Apple research predicts reasoning models may fall short while faced with complex problems
The paper cites popular AI models like OpenAI’s o1 and o3, DeepSeek-R1, Claude 3.7 Sonnet Thinking, and Gemini Thinking, known for their thinking capabilities such as extended chain-of-thought (CoT) and self-reflection.
A new study by Apple has revealed that reasoning AI models may not be as capable as their fancy benchmark scores suggest, facing a ‘complete accuracy collapse’ when faced with complex tasks.
In its latest paper titled ‘The Illusion of Thinking: Understanding the Strengths and Limitations of Reasoning Models via the Lens of Problem Complexity’, the iPhone maker argues that while the models may perform well with detailed explanations and responses, still lack general reasoning.
The paper cites popular AI models like OpenAI’s o1 and o3, DeepSeek-R1, Claude 3.7 Sonnet Thinking, and Gemini Thinking, known for their thinking capabilities such as extended chain-of-thought (CoT) and self-reflection.
While these models appear strong on reasoning benchmarks, Apple says the current evaluation methods are flawed, as they focus too much on getting the final accurate answer and benchmarks that may be contaminated by training data.
“Recent generations of frontier language models have introduced Large Reasoning Models (LRMs) that generate detailed thinking processes before providing answers.
Current evaluations primarily focus on established mathematical and coding benchmarks, emphasising final answer accuracy. However, this evaluation paradigm often suffers from data contamination and does not provide insights into the reasoning traces’ structure and quality,” reads the paper.
Instead, the study used controlled puzzle tests to check how these models think.
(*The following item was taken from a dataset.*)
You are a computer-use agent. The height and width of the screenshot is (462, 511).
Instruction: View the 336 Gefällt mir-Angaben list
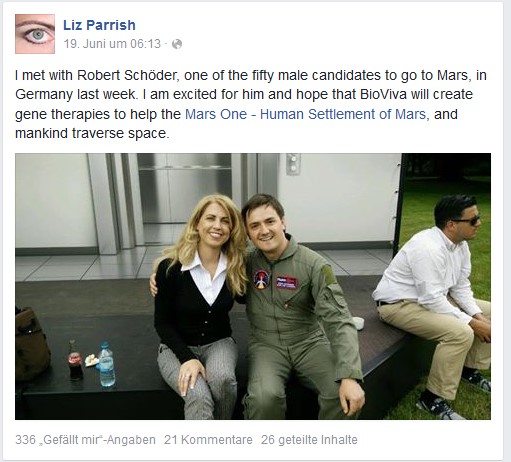pos(85,440)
Apple’s team designed custom puzzle environments, such as Tower of Hanoi, River Crossing, and Blocks World, to analyse not only the final answers, but also the models’ internal reasoning traces.
It found that as problems get harder, the models make more mistakes, revealing a major weakness in their reasoning skills.
“This setup enables the analysis of not only final answers but also the internal reasoning traces, offering insights into how LRMs “think”. Through extensive experimentation across diverse puzzles, we show that frontier LRMs face a complete accuracy collapse beyond certain complexities,” it added.
The researchers have identified three stages of performance: regular language models do better on simple tasks, reasoning models perform well on moderately complex ones, but both types fail when the problems get too hard.
The analysis also found how such models tend to “overthink” easy problems and break down completely on complex ones, highlighting a major flaw in how they handle reasoning.
“These insights challenge prevailing assumptions about LRM capabilities and suggest that current approaches may be encountering fundamental barriers to generalisable reasoning. We believe our results can pave the way for future investigations into the reasoning capabilities of these systems,” it added.